— Не трогай меня! Отпусти! Не надо!
Крик разнесся над водой и замер, почти никем не услышанный и не понятый.
Томная июльская жара приглушила звук, небрежно отмахнувшись от отчаяния, прозвучавшего в нем. Тоненько звенел комариный писк в зарослях возле реки.
И только пробиравшийся по берегу худой плешивый пес бабки Марьи вдруг остановился, насторожил уши и потрусил туда, откуда, как ему показалось, пришел этот странный призыв о помощи. Пес был старый и давно уже перестал хорошо слышать. Но сейчас не ошибся.
Бабка Марья сильно удивилась бы, увидев своего Шарика в эти минуты.
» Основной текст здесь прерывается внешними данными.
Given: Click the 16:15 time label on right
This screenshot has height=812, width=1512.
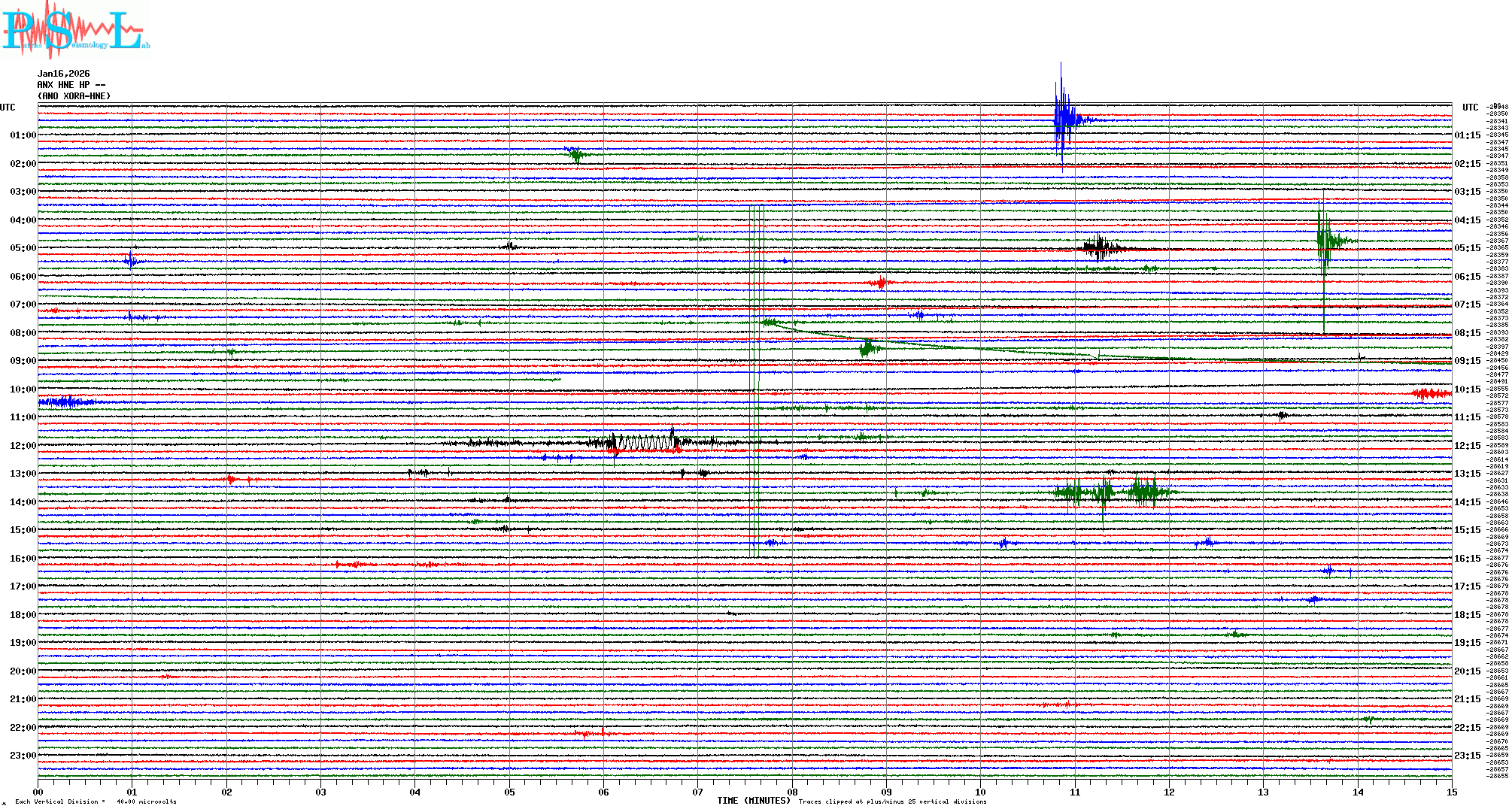Looking at the screenshot, I should pyautogui.click(x=1467, y=559).
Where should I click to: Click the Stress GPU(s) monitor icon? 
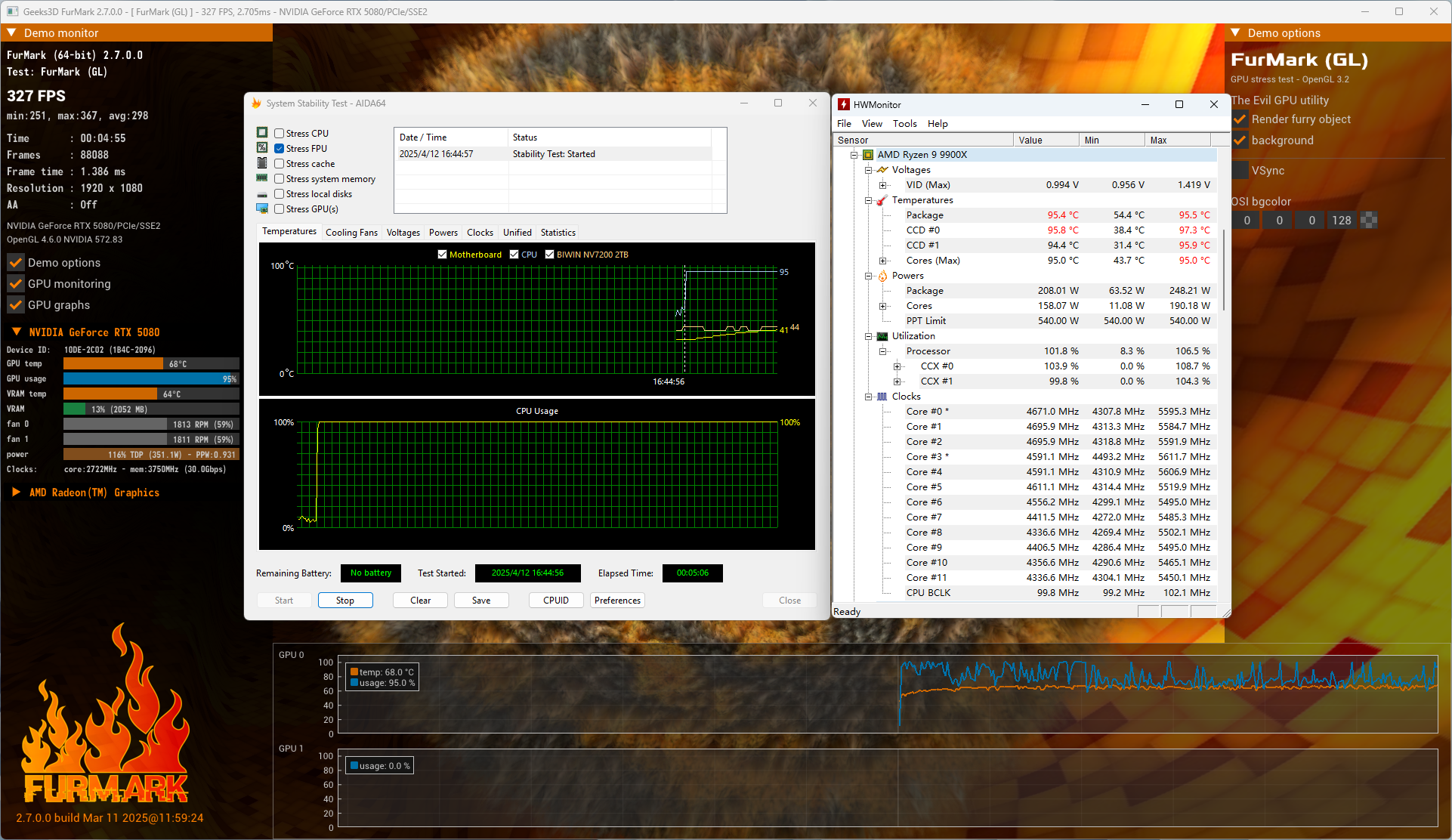click(262, 208)
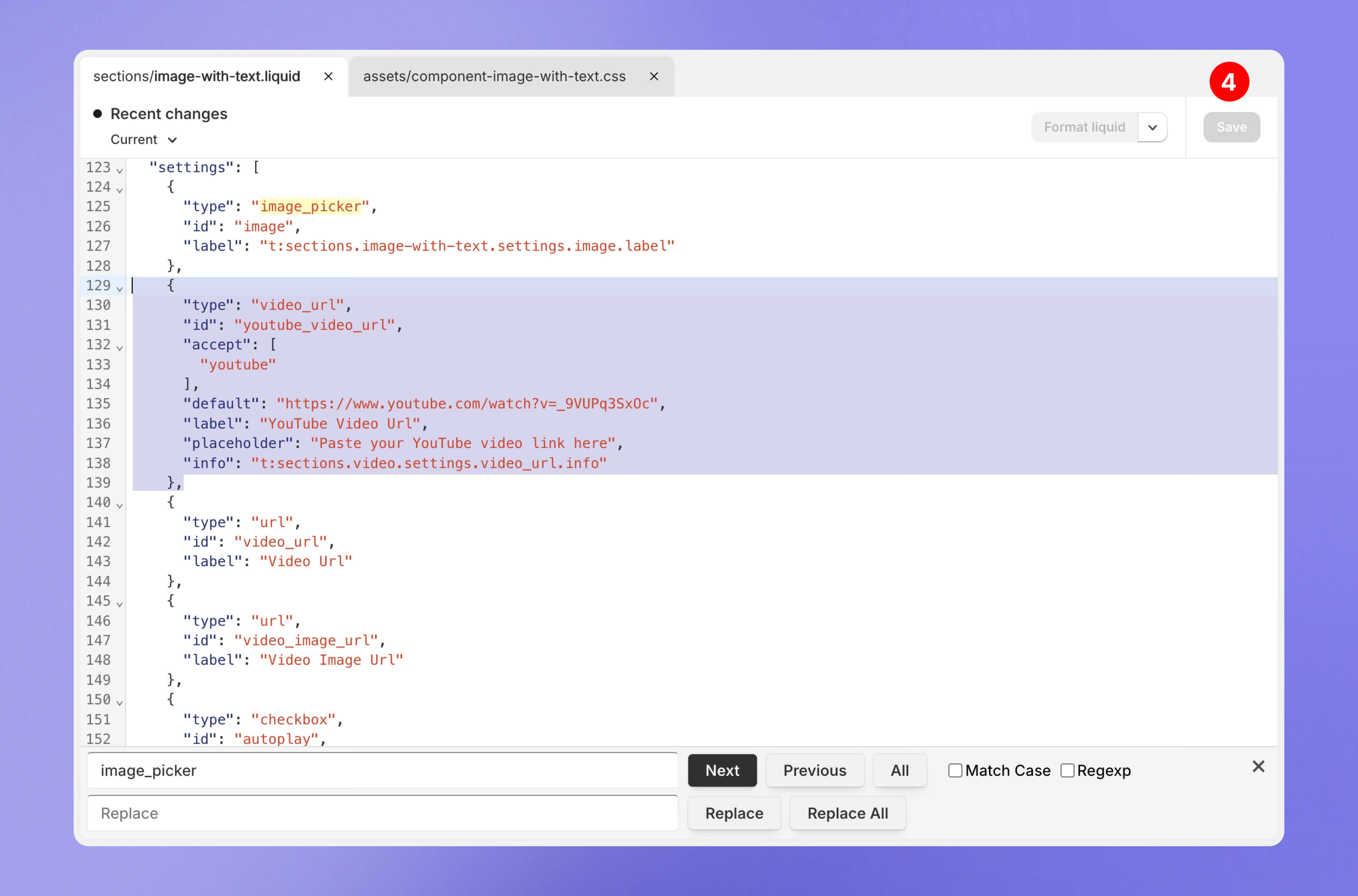Viewport: 1358px width, 896px height.
Task: Select the sections/image-with-text.liquid tab
Action: coord(196,76)
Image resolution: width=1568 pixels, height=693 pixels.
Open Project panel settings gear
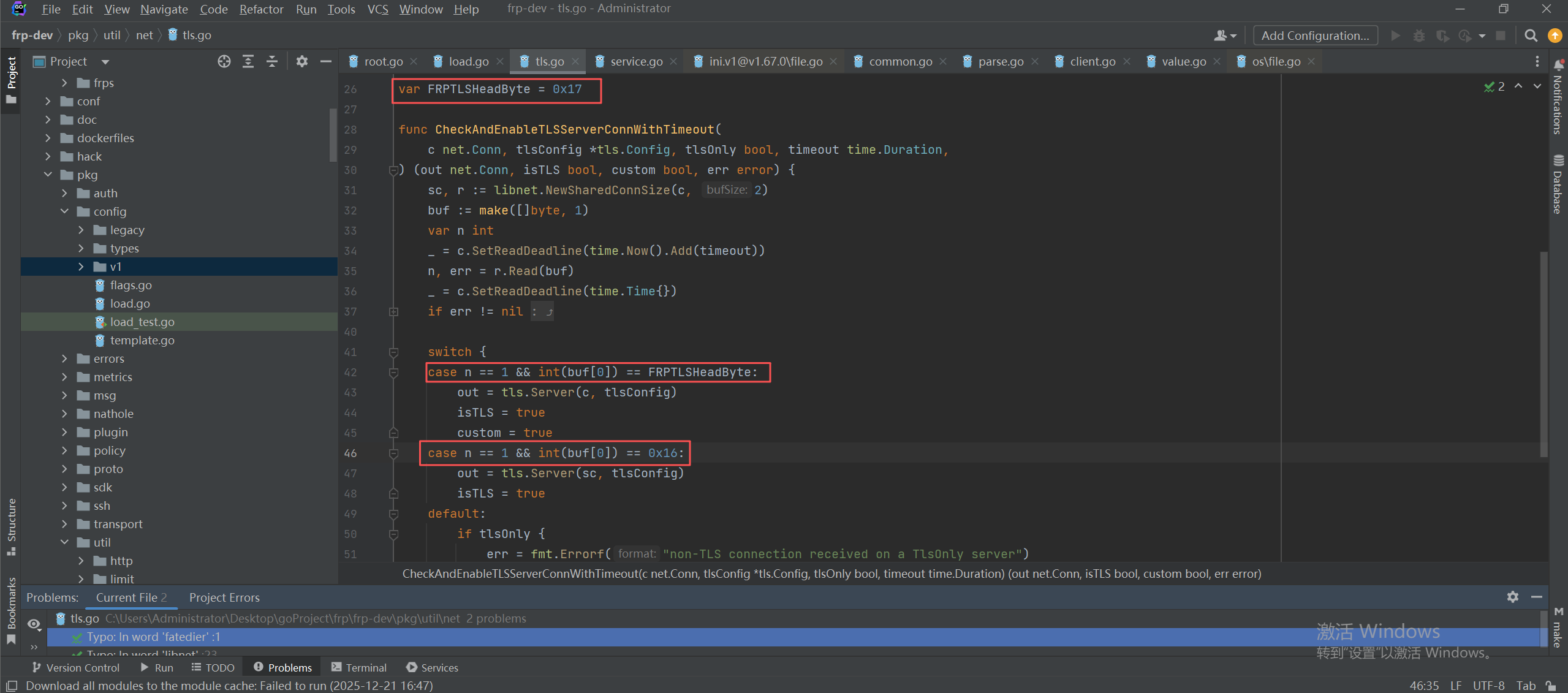coord(302,61)
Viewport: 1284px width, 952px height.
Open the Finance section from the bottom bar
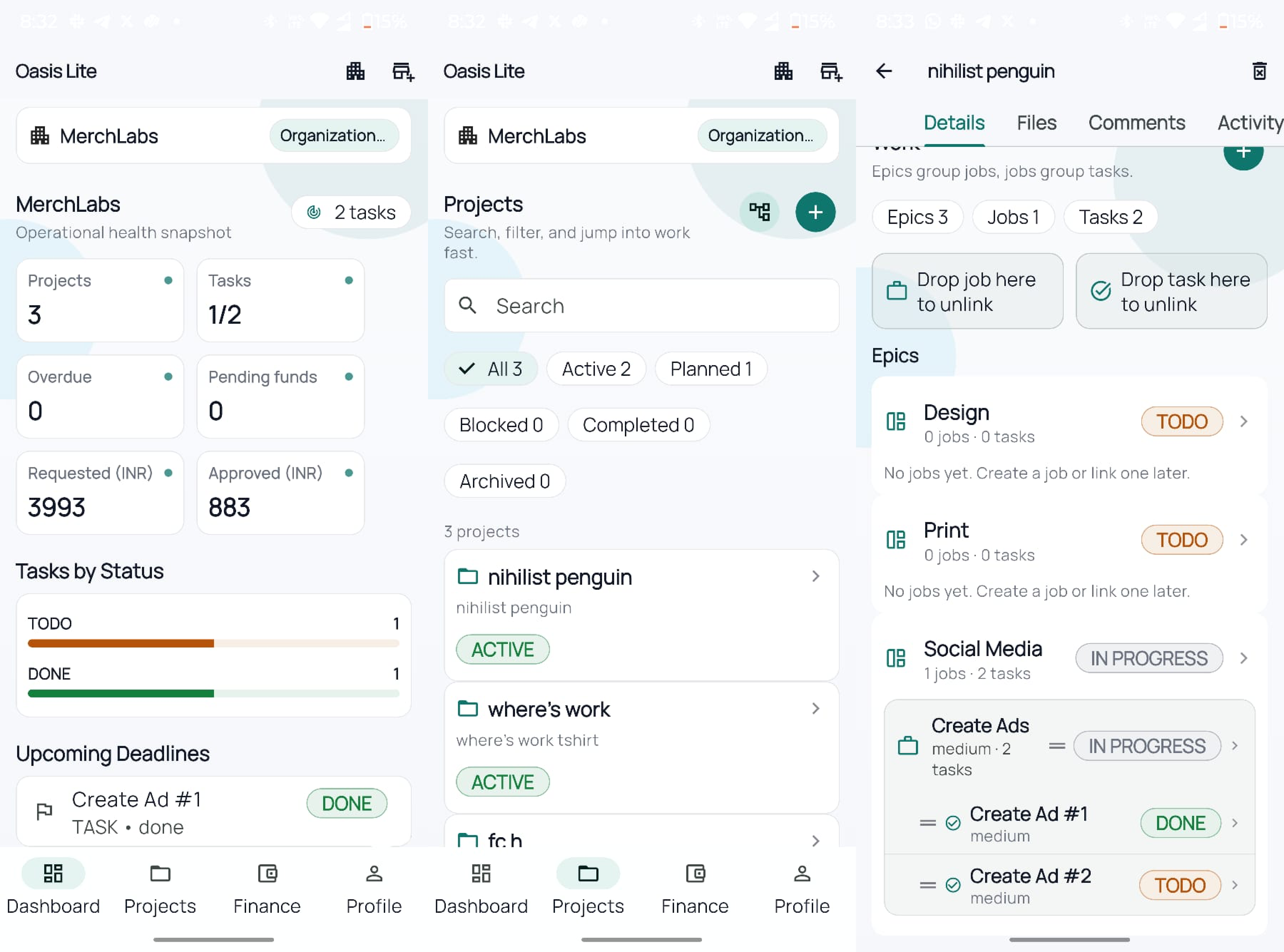tap(266, 887)
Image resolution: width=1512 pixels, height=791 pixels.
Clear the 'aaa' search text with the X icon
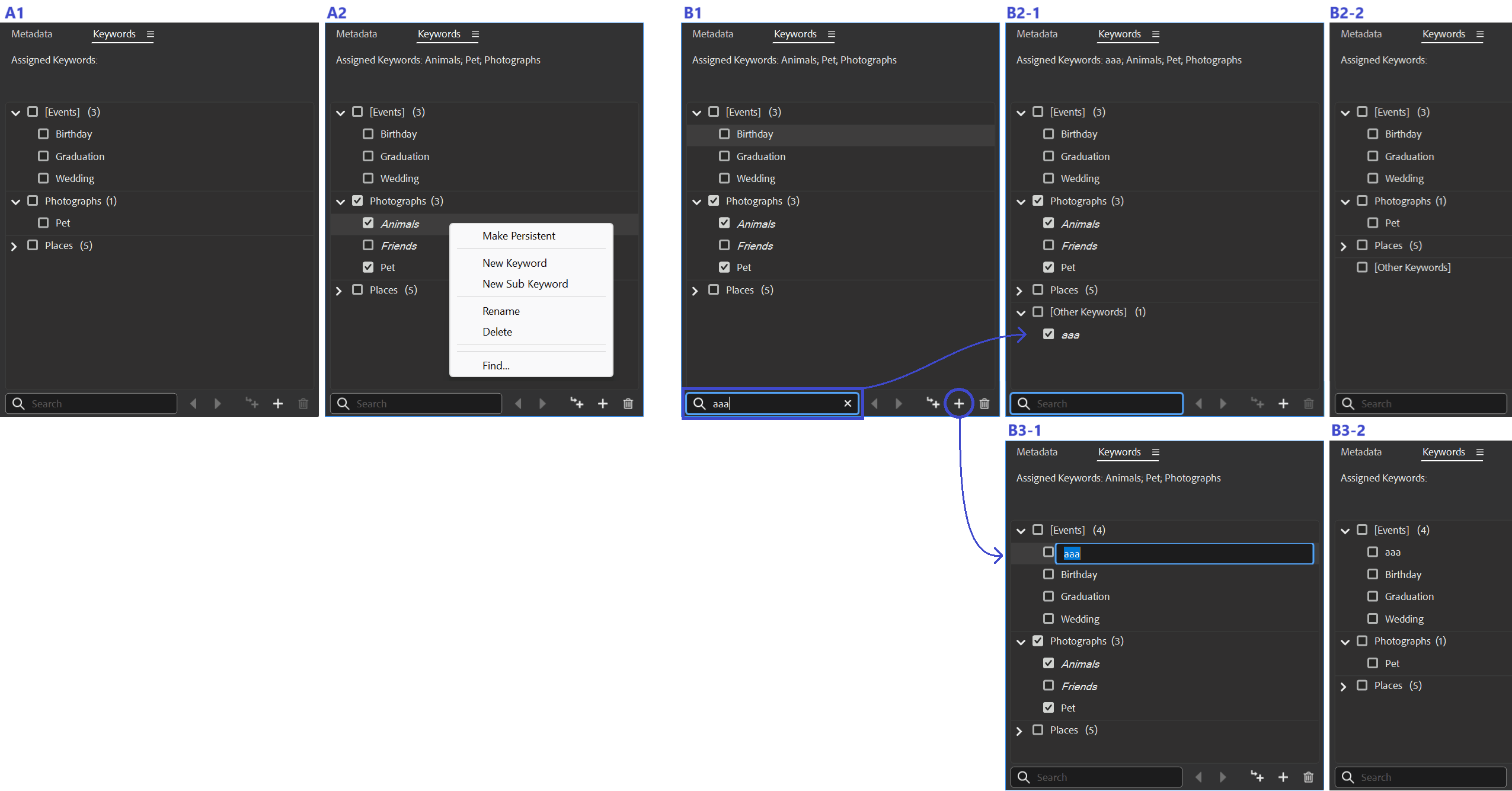[848, 404]
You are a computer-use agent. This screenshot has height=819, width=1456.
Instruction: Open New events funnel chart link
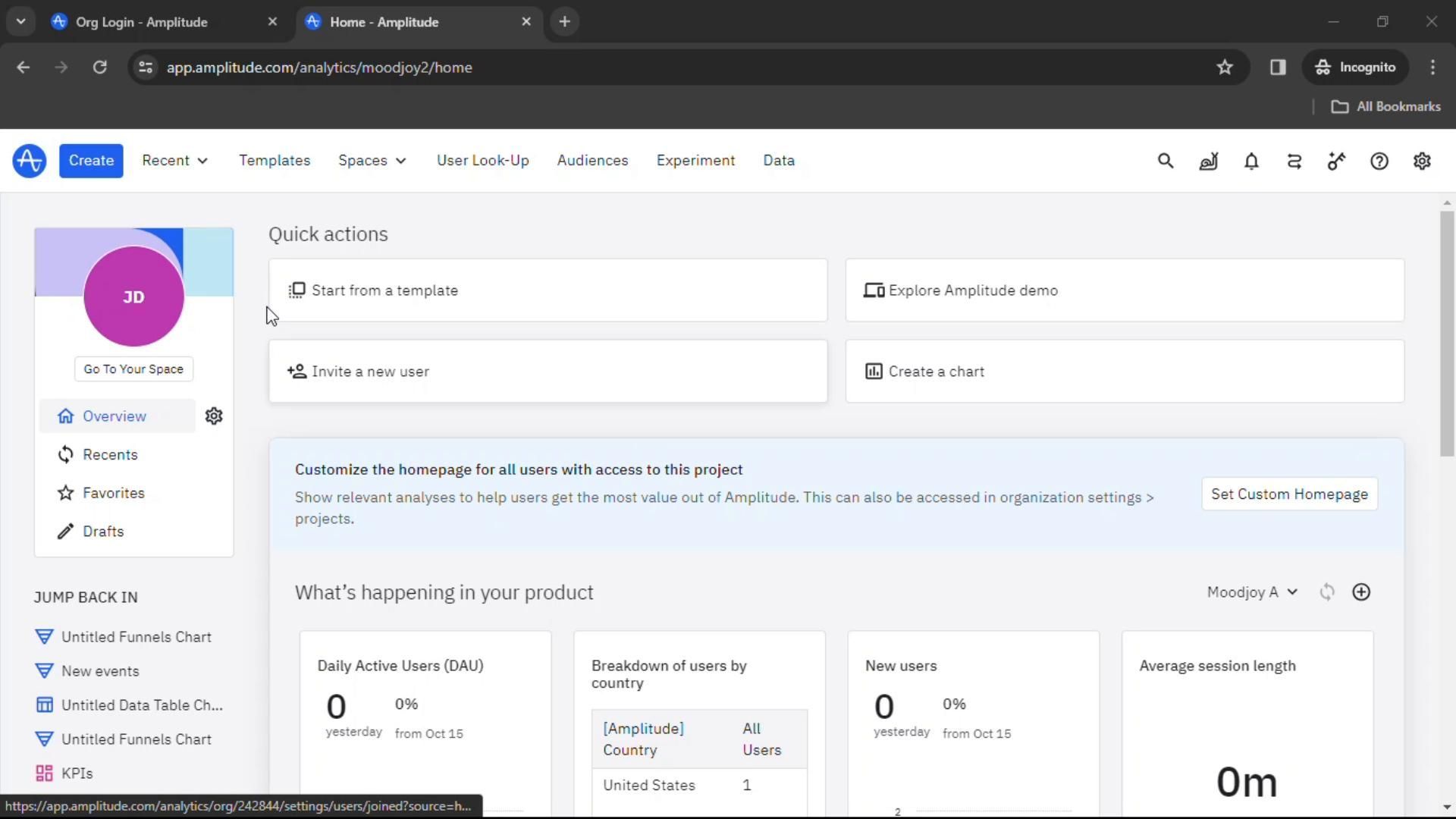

Куда делся кудлатый, ободранный недокормыш? На пригорке у старой ивы стоял сейчас зверь. Оскалившийся, со вставшей дыбом на загривке редкой шерстью, и готовый броситься в драку с кем угодно, не думая о том, чем она для него закончится.
Пес опустил голову и его низкий рык дал понять, что он не шутит.
Светлая футболка мелькнула в кустах и все стихло.
Пес принюхался, не особо надеясь на свое чутье, и, осторожно ступая, пробрался туда, где в траве виднелся какой-то странный лоскут.
Подойдя ближе Шарик понял – никакой это не лоскут, а сарафан, да еще такой знакомый, что пес вдруг заметался возле, а потом присел и завыл. Отчаянно и так громко, насколько смог. Он звал. Ведь той, которая подкармливала его и иногда трепала по загривку, даря такие ласковые, непривычные, но приятные слова, так нужна была сейчас помощь…
Виктор, возвращавшийся из города, решил сократить путь и пошел не по дороге от остановки автобуса, а вдоль реки. Он подобрал где-то по пути палку и, вспомнив детство, шел не спеша, сшибая головки чертополоха и напевая себе под нос что-то веселое. Настроение было – лучше некуда. Светка, наконец, дала свое согласие и сейчас он нес в кармане маленькую бархатную коробочку с кольцами, купленными в городе. Тоненькое колечко с маленьким бриллиантиком было именно тем, что так понравилось Светлане. Она долго крутила его в руках, разглядывая и несмело надевая на палец, а потом вздохнула, и отложила в сторонку, понимая, что Виктору такая покупка не по карману.
— Нравится?
— Да, ничего так. Красивое. Но вот это не хуже.
— Простое совсем.
— Ну и что? Разве кольца – это главное?
Улыбка Светланы была той самой. Нежной, теплой, такой родной. Именно так она улыбалась на фотографиях, сделанных в детском саду, а потом в школе. И везде рядом стоял серьезный хмурый Виктор.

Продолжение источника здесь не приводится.